Chorus    Yes,you got to be strong
               And be all the best you can
               The world is out there,conquer your fears
               And don't you wait too long
               Yes,you got to be strong
               And be all the best you can
               The world is out there,conquer your fear
               And don't you wait too long
 
Verse 1    Ahhy! how you doing? long time I haven't seen you
               Hope you behaving yourself now like a good-behaving citizen
               Nothing come easy--you got to work hard,I'm telling you
               Hope and pray for the best 'cause I believe in you
               Not like the stereotype,cleanliness intriguing you
               Give thanks and praise for my life,and for us being here
               Children can't go to school,the system killing us 
               There's good in us,and we've always wanna bring it out!

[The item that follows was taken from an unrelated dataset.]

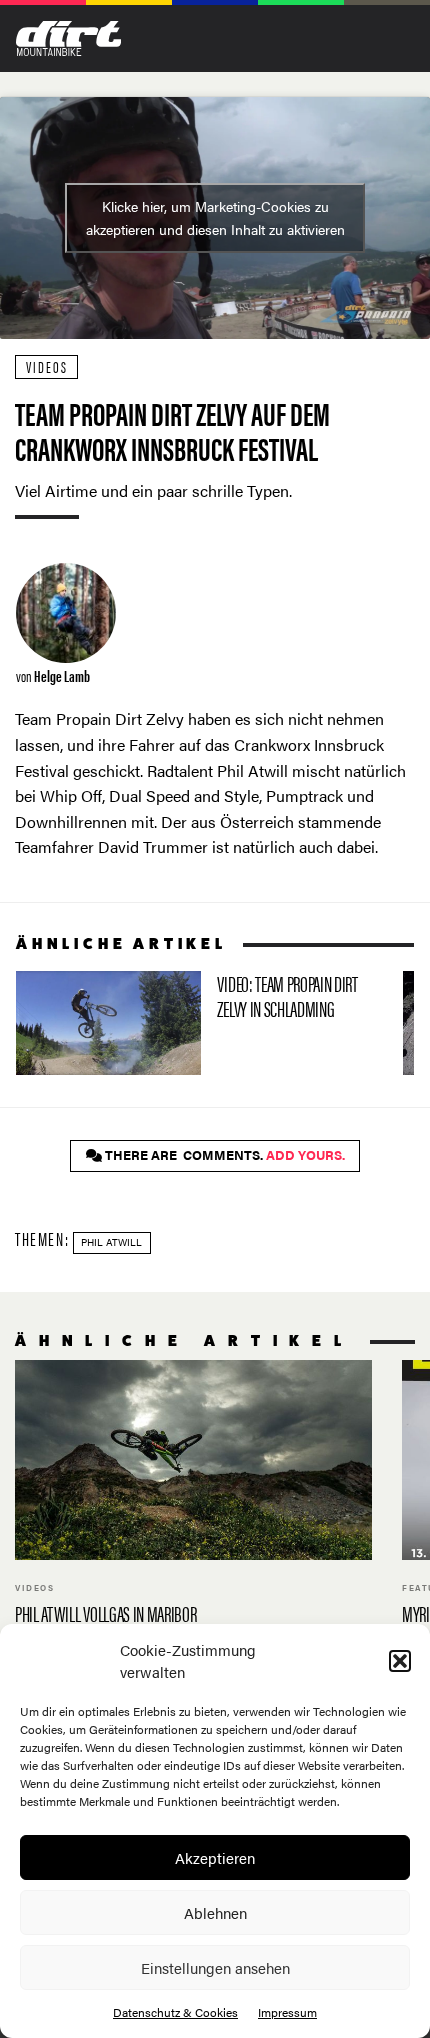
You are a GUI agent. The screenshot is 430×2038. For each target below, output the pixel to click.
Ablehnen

               Show the world what we got--the struggle continues,yow
               Check the conditions in which we living,yow
               Right now I come giving you
               That you work to be the winner
               All children,going to baby,that's how we continue
 
Chorus     Yes,you got to be strong
                And be all the best you can
                The world is out there,conquer your fears
                And don't you wait too long
                Yes,you got to be strong
                And be all the best you can
                The world is out there,conquer your fear
                And don't you wait too long
 
Verse 2     People love fi lift expectation,that's fine with me
                Opportunity comes but once,so it's time for me
                I don't think of failure because the sun shine for me
                Something in the back of my head keep reminding me
                Keep on listening,you hear when I call
                There's good and bad,so just be good and stand tall
                A lot of people out there wish for me to fall
                I'm not scared--I pray to He who had created us all
                Evils and the demons--woo! I don't stop with them
                Hey,they don't like me? hey,what's up with them?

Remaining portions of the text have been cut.